-- Selected text --
The most recent example of this is her Time magazine interview when the subject of imaging came up. Caitlyn says that seeks to “try to project a good image for this community.” Given Jenner’s career before and after her now historic reveal this year, obviously, image would matter.

Yet, she often has a habit of taking what’s important to her and mistaking that for what should matter most.

Look no further than the follow up commentary. “I think it’s much easier for a trans woman or a trans man who authentically kind of looks and plays the role.” Then came, “I try to take [my presentation] seriously. I think it puts people at ease. If you’re out there and, to be honest with you, if you look like a man in a dress, it makes people uncomfortable.”

In response to the criticism over her comments, Jenner penned an op-ed entitled “Still So Much To Learn.” In it, Jenner writes, “What I was trying to say is that our world really is still a binary one, and that people who look ‘visibly transgender’ sometimes can struggle for acceptance and may be treated poorly by others. And while this may be true, it’s also something that needs to change.”

-- Provided records --
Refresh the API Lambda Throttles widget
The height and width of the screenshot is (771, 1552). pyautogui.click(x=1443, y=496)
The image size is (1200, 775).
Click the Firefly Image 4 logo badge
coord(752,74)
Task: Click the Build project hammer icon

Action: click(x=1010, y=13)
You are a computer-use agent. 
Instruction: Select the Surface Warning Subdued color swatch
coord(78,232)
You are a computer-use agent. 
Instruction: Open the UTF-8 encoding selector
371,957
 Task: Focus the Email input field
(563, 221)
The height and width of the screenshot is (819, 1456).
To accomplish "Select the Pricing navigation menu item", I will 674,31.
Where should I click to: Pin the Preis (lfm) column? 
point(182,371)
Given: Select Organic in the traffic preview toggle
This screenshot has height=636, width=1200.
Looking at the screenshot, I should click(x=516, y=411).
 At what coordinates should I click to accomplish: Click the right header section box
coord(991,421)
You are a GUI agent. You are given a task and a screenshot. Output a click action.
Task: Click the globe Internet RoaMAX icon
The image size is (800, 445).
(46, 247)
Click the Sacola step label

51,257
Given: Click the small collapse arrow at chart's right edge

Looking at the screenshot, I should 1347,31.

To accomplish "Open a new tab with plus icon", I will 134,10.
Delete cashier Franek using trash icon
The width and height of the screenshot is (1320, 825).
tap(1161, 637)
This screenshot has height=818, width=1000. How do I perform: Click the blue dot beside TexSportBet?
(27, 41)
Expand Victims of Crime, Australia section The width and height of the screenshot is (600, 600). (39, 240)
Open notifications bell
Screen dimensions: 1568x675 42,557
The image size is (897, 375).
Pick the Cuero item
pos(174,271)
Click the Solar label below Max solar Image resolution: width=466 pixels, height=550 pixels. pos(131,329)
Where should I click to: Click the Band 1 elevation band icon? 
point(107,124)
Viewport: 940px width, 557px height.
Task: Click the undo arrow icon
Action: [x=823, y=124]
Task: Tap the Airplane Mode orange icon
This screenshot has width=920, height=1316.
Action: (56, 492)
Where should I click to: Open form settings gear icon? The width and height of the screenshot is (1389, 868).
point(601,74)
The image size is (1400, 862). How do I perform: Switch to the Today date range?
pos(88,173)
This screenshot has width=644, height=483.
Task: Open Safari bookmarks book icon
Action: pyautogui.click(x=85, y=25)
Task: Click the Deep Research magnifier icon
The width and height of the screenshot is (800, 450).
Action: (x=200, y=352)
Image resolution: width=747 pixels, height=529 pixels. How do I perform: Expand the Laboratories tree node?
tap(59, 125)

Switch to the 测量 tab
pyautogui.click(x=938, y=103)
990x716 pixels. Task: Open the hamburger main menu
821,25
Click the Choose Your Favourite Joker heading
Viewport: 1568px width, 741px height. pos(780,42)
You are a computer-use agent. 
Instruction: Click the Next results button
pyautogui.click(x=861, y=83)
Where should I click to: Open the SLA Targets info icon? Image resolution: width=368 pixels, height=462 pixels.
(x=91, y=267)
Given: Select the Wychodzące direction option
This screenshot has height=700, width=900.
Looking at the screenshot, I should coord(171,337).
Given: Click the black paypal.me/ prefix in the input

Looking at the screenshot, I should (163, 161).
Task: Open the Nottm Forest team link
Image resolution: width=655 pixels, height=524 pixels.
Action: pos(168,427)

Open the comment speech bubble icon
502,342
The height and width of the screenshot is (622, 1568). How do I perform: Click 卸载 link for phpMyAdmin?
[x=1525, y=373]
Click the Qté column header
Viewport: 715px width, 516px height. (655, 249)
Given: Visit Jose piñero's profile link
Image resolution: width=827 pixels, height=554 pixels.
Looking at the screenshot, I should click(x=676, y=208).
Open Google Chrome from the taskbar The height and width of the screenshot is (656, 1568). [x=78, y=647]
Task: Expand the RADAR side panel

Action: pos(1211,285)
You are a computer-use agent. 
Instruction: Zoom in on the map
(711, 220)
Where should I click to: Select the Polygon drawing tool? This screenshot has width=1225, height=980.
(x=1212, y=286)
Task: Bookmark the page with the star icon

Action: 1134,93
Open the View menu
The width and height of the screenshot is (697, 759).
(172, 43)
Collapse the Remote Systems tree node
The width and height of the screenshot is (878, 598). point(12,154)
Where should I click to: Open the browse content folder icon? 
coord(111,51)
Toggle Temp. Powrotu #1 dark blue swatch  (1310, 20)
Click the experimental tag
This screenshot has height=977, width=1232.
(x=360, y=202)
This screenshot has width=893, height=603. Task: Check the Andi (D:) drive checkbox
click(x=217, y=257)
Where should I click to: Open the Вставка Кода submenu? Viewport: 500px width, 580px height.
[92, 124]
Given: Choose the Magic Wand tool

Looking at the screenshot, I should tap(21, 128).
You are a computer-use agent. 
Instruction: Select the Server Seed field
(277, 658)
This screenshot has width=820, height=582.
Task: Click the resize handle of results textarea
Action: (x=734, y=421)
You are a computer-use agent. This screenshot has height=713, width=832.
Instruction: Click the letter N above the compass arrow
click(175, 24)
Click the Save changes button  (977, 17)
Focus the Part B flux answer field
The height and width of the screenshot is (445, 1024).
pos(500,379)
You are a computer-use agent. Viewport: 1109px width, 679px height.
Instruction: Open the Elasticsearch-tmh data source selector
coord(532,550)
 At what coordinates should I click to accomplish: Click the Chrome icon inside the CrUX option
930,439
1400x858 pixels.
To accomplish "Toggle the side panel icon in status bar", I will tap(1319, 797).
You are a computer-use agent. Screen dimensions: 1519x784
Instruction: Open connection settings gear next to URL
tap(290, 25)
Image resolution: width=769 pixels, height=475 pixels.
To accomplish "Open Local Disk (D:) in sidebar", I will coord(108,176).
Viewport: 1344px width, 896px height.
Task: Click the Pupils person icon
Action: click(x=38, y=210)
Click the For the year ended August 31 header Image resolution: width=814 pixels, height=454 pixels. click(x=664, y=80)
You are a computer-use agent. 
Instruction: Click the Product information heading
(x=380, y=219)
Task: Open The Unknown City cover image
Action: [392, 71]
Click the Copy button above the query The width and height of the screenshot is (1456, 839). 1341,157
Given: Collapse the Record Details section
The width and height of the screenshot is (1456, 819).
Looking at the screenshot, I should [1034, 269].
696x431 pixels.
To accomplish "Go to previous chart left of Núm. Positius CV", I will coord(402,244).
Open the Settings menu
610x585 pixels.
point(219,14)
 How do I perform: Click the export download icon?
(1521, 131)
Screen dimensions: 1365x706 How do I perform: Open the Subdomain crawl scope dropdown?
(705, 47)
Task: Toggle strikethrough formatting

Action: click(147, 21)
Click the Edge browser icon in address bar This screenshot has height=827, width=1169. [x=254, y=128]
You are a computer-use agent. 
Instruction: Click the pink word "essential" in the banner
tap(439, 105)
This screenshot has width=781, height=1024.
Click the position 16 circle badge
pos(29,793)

-- Given instruction --
Write the next few paragraphs of the commentary on Caitlyn Jenner's remarks about how transgender people look, picking up after its last sentence.

-- Result for this exercise --
Jenner offered an apology, but it doesn’t make me forget what she also said in that same Time interview: “I am not a spokesperson for the trans community. I am a spokesperson for my story, and that’s all I can tell. And hopefully by telling my story, I can make people think.”

Jenner, like many who take on the benefits of spokesperson but tries to steer clear of that label when something they say stirs trouble, wants to have it both ways. None of Jenner’s controversial comments made this year soil the good she has done, but they do point to what it is increasingly interesting about her. She is someone who has spent 65 years of her life as a white man, and for more than half of that, a rich and famous white man.

There is no more privileged a life so to see someone from the most privileged group on Earth go to arguably the most marginalized one is quite the transition. And Caitlyn Jenner is right in that she will continue to make mistakes along the way. Still, when she writes about the media sometimes taking her comments out of context – which she did in her apologetic, but still somewhat defensive blog post – she needs to remember that she elected to not only live out loud, but use her platform to push for change.

So, when we hear Caitlyn Jenner reinforce the very gender binaries that she says led to past troubles, she will rightfully be called out. The same goes for her appearing on Ellen DeGeneres’ daytime talk show and articulated her purported evolved but not necessarily incredibly embracing stance on marriage equality.

Read the rest at VH1.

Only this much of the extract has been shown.